What’s more, various regions are trying to boost the tourism sector through festivals and initiatives. In Northern Ireland for example, the Ballygally Castle Hotel in Antrim is using its famous setting (Games of Thrones is filmed in the area) to offer a themed afternoon tea. This can only help to boost its food tourism sector with new initiatives already planned for the following year.

Meanwhile in Galway, the relaxed style of dining is gaining momentum in places such as Ard Bia, which offers the café, shop and restaurant experience all in one. Another example of multiple usage restaurants is Aniar, both a low-key Michelin star restaurant and a cookery school.

However, how is the local economy benefitting from this new growth in tourism?
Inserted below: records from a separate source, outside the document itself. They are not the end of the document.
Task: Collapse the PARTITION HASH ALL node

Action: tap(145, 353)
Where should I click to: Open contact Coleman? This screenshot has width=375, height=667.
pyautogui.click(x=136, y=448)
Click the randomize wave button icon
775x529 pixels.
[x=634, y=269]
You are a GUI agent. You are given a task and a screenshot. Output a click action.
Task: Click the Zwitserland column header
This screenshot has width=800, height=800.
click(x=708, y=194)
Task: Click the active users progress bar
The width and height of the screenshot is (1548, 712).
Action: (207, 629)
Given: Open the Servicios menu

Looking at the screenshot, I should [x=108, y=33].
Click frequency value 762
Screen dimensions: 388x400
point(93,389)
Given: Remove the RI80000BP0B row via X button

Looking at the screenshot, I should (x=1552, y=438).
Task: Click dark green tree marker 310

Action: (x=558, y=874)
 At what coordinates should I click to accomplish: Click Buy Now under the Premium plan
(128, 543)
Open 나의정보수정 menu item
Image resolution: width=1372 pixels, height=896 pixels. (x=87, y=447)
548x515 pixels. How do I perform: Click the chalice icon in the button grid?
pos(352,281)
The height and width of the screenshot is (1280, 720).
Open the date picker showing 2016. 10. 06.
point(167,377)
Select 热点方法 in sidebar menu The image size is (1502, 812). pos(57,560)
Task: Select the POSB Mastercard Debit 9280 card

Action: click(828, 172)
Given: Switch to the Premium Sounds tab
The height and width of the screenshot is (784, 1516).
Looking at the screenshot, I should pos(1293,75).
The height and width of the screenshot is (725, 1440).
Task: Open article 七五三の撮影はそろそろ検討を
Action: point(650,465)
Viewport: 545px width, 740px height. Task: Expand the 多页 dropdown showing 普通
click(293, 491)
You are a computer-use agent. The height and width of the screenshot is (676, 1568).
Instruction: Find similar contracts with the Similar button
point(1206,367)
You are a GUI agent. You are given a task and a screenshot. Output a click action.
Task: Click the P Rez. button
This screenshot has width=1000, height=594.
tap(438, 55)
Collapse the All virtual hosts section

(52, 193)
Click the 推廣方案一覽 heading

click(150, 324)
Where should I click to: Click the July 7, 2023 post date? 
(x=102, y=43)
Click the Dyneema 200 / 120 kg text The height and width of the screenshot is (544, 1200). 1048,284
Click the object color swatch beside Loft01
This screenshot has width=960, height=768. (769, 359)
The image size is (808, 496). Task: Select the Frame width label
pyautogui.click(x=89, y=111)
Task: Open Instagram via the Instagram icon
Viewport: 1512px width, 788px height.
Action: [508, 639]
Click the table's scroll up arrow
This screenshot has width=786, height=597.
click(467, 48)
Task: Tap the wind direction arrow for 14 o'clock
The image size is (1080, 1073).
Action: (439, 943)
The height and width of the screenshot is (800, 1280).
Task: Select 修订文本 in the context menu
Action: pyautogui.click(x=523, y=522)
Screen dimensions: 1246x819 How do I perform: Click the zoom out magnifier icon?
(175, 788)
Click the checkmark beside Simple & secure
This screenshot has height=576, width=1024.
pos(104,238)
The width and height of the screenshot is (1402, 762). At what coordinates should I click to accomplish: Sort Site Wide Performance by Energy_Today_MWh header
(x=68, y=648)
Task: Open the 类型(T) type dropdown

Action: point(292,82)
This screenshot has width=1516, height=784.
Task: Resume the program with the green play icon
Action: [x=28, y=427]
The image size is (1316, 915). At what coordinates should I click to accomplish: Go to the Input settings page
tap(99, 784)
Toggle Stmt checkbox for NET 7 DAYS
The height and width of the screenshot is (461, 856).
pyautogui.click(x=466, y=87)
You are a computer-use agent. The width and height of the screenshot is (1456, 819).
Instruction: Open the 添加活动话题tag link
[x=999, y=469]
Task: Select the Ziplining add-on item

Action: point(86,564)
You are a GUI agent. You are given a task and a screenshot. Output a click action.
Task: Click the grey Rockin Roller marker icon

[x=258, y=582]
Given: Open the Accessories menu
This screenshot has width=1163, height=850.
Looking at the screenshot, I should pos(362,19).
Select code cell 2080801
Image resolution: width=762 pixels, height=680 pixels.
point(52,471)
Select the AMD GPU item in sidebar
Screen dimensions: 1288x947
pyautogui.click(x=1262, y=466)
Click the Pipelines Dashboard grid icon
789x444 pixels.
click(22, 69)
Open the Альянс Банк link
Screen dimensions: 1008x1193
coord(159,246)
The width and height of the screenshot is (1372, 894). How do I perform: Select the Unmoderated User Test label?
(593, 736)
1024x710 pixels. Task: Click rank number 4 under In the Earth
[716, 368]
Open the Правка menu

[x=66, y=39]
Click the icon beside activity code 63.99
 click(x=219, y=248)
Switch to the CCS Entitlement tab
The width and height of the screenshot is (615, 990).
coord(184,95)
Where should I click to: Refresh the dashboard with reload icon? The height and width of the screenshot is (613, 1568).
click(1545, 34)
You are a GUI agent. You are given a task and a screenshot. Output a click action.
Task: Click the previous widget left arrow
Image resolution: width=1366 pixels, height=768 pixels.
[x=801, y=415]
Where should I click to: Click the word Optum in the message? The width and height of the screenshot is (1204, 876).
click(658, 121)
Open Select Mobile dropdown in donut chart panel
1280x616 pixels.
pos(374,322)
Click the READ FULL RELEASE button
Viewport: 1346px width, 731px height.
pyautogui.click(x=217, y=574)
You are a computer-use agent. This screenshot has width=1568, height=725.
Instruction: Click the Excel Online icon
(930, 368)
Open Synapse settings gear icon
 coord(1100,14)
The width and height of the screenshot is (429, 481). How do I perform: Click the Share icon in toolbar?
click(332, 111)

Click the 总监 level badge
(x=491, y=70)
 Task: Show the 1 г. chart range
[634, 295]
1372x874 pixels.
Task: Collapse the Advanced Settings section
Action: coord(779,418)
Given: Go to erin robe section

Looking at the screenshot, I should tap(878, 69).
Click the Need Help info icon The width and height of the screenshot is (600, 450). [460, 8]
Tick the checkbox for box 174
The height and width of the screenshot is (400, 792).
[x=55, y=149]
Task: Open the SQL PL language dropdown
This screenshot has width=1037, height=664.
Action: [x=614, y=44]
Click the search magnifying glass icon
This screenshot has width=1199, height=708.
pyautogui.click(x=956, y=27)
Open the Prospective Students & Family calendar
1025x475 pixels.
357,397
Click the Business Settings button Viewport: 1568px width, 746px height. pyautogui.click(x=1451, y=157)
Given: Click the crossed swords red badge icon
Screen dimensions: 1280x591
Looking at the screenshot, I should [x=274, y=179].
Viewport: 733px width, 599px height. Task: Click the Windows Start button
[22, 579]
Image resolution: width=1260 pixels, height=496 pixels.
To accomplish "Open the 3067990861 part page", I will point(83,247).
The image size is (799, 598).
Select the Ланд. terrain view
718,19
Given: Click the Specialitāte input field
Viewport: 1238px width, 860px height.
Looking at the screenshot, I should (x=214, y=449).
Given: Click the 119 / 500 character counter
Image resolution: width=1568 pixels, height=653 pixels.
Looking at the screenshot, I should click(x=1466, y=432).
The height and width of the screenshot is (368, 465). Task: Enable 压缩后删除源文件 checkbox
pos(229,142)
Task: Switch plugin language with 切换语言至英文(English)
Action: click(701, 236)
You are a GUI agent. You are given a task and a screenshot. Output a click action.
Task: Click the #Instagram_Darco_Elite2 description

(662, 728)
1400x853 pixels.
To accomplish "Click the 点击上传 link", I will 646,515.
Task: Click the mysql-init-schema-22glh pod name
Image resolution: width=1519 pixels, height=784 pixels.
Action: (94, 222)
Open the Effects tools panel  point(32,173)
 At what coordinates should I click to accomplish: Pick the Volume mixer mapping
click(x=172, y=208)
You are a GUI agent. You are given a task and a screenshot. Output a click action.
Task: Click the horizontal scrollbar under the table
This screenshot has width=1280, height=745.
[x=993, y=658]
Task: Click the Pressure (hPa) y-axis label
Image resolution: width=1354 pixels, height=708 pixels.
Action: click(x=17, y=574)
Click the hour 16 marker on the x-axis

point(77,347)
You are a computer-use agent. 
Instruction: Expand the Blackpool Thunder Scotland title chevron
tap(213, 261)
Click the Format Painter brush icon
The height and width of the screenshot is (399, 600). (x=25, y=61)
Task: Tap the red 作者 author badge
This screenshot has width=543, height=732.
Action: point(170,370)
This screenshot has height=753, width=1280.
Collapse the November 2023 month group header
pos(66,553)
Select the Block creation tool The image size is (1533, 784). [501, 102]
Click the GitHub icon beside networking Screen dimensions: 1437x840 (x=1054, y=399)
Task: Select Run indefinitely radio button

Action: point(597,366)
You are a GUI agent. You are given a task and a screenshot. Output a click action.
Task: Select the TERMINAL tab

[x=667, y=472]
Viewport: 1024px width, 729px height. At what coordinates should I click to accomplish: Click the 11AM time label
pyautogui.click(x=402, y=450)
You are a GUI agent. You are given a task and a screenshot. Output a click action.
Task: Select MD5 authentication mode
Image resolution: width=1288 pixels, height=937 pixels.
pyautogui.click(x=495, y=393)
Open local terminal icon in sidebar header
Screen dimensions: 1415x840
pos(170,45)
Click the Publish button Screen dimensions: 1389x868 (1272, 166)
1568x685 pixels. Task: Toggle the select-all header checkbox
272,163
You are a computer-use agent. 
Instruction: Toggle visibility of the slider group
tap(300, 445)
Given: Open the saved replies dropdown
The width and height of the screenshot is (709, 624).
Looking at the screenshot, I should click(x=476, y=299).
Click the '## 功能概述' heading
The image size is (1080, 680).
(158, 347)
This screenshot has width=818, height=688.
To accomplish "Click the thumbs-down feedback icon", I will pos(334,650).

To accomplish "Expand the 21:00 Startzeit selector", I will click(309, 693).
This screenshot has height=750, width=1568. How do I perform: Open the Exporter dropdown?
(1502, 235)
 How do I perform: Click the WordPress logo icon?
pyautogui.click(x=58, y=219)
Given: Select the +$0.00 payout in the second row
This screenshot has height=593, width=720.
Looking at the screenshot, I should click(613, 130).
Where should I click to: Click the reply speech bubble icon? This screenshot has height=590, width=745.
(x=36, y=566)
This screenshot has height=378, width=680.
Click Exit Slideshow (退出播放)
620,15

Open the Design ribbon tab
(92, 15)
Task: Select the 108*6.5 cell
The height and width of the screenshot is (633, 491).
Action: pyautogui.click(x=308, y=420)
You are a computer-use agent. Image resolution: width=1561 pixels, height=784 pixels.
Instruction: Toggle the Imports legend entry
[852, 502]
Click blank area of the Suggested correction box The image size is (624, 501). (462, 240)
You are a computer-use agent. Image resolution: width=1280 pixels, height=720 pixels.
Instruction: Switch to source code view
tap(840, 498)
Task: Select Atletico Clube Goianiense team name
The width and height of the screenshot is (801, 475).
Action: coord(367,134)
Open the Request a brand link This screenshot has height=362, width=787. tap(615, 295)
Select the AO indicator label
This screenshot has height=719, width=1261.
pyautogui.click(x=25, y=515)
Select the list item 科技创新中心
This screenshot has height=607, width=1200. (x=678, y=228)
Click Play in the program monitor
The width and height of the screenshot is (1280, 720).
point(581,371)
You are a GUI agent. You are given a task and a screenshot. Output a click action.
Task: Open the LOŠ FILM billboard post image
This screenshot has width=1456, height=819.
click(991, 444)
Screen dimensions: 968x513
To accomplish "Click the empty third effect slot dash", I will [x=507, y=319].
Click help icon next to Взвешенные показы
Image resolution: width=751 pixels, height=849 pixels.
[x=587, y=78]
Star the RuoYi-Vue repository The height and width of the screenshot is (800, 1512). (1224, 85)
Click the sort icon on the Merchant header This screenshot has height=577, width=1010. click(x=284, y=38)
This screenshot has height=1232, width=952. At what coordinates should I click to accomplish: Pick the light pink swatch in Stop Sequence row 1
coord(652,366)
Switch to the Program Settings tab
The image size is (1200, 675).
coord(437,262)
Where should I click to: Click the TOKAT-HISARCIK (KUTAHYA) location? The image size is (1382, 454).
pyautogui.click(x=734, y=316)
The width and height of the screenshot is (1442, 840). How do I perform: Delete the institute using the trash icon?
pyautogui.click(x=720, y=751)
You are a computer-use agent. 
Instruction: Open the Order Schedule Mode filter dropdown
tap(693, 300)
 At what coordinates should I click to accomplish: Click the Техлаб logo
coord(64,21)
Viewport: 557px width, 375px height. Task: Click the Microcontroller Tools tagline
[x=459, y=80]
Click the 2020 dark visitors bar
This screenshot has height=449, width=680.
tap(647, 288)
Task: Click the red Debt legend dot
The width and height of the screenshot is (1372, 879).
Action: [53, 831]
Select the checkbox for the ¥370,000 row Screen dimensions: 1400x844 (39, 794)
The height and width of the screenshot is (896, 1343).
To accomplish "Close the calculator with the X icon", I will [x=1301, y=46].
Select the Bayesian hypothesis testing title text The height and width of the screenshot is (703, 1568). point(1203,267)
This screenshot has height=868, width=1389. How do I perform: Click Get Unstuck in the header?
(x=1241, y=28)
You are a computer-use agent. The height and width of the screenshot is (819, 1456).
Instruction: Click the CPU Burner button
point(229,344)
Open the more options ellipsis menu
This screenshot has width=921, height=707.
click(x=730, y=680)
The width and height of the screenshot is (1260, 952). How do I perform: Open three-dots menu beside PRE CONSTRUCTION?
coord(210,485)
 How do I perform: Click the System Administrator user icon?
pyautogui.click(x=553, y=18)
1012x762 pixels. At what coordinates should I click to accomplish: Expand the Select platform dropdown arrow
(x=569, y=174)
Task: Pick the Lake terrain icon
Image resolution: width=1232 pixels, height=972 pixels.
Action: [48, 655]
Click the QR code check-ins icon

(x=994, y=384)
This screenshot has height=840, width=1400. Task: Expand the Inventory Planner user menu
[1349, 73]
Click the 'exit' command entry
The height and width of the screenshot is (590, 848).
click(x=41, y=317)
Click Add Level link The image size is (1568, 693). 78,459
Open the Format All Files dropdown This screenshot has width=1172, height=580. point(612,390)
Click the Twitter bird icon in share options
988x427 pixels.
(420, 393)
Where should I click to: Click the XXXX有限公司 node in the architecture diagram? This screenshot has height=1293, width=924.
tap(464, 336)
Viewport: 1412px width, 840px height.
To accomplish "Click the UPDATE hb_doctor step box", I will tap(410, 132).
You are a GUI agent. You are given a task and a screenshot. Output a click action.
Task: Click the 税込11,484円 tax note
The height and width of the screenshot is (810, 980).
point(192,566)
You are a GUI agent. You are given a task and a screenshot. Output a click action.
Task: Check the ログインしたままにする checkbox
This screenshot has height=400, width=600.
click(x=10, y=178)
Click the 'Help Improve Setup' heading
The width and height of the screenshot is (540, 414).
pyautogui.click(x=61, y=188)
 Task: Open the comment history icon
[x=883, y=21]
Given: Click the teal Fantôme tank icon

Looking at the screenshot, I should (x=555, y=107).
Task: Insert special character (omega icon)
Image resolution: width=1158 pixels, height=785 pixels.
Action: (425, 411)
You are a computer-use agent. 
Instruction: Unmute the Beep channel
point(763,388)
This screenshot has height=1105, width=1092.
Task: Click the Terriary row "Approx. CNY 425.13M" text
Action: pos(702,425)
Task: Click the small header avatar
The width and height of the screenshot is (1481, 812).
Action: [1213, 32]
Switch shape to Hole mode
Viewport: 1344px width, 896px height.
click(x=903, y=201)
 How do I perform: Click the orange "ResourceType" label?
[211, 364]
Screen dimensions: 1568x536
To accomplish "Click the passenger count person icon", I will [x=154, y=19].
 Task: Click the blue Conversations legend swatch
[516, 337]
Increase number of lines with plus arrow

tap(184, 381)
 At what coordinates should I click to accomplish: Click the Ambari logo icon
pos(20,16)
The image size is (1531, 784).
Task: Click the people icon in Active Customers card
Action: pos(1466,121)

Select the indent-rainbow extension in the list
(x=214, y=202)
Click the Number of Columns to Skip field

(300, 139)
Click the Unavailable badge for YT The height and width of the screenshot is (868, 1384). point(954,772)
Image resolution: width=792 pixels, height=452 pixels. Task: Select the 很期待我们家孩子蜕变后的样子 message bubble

Whilst the recent food and drink accolades given out to top-performing restaurants clearly help to improve an area’s reputation, one factor these establishments all have in common is the nature of their suppliers.

The emphasis on locally-sourced produce and support for independent producers offers the consumer a truly local gastronomic experience. In turn, this should create sustainable exports and loyalties for producers who need consistent customers in order to survive.

On the other hand, in Cork, a need has been expressed to invest further into the artisan food sector in order to create more jobs and fully equip the sector to continue its growth. This could highlight that while customer interest has helped artisan food production to flourish, the producers do not have the funds to consistently innovate and develop their range of products further. Additionally, increased investment from the beginning would allow more people to create start-ups, have the resources to expand and subsequently boost local food production.


But what about well-known gourmet Irish producers? Jameson Whiskey is a huge example of giving Ireland a great reputation for high-quality artisan produced beverages, which is exported globally, and has experienced 26 years of consecutive growth. However, many complain that buying it in Ireland is extremely overpriced, which is crippling local economic performance.

Though this is due to the fact that Ireland now has some of the most expensive alcohol prices in the EU, the economic revival of artisan food production depends on both exports and domestic sales. The appeal of buying domestic-produced food and drink as a tourist increases when we visit another country because it is normally cheaper. This means that potential sales are reduced because the prices do not differ when tourists come to Ireland.

Consequently we end up with a local economy developing at two speeds – On the one hand, artisan produce that is being exported globally and attracting tourism, but however does not manage to feed back into the local economy. On the other hand, locally sourced produce that is being promoted in the regional and national economy, through restaurants and events, but require more investment in order to develop and grow as small businesses. In order for the artisan food sector to flourish, we need more convergence between both sides, to help start-ups gain momentum and grow sustainably, and for bigger companies to focus more on development in local regions so that they feel the benefits of production too.